Hasta ese reino alado se deslizaba casi todas las noches Leonor a compartir la locura infantil de su tía, trayéndole a veces deliciosos contrabandos de dulces -postres y chocolates que la abuela Filisola prohibía para contener el avance de la obesidad en el cuerpo sin riendas de Natalia- o el más codiciado sorbo de coñac, ordeñado con tacto a la botella de la que cada noche se escanciaba Ramón Gonzalbo. A comer dulces prohibidos y a sorber el furtivo coñac, pero sobre todo a compartir la infancia detenida, se reunían con frecuencia en esa habitación Leonor y Natalia. Y soltaban sus propios pájaros en un arroyo de conversaciones sin edad ni preceptiva.
– ¿Qué quieres decir con que Mariana no comía donde había? -quiso saber Leonor. -¿Quieres decir que no se dejaba querer?
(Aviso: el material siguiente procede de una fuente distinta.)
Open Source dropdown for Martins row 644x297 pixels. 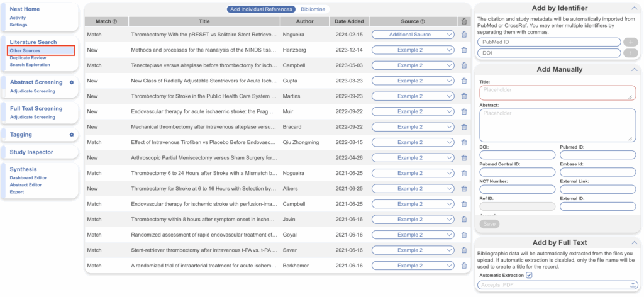(413, 96)
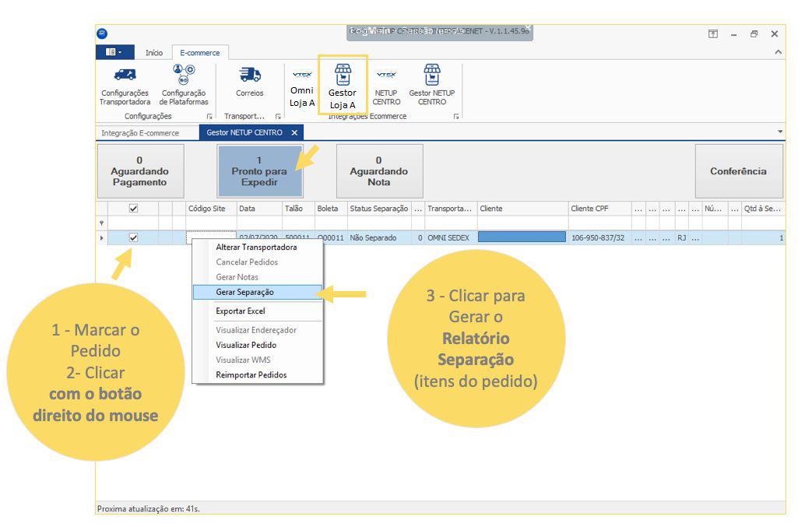Open the Conferência button
The width and height of the screenshot is (812, 527).
point(738,171)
– Si me la hubieran dejado a mí, yo le hubiera enseñado -dijo Natalia. -Yo le enseñé al perico de Oaxaca a decir su nombre. A Mariana, la hubiera metido en una jaula grande. Pero de alambre, para que no pudiera sacar la mano por los barrotes y arañarme cuando pasara. Y le hubiera dicho: "Las buenas niñas comen donde hay, y las Gonzalbo dan las gracias cuando acaban de comer." Sus buenos palmetazos le hubiera dado en las nalgas, que bien redondas y duras las tenía. No como tu abuela, que ya se le cuelgan en la regadera.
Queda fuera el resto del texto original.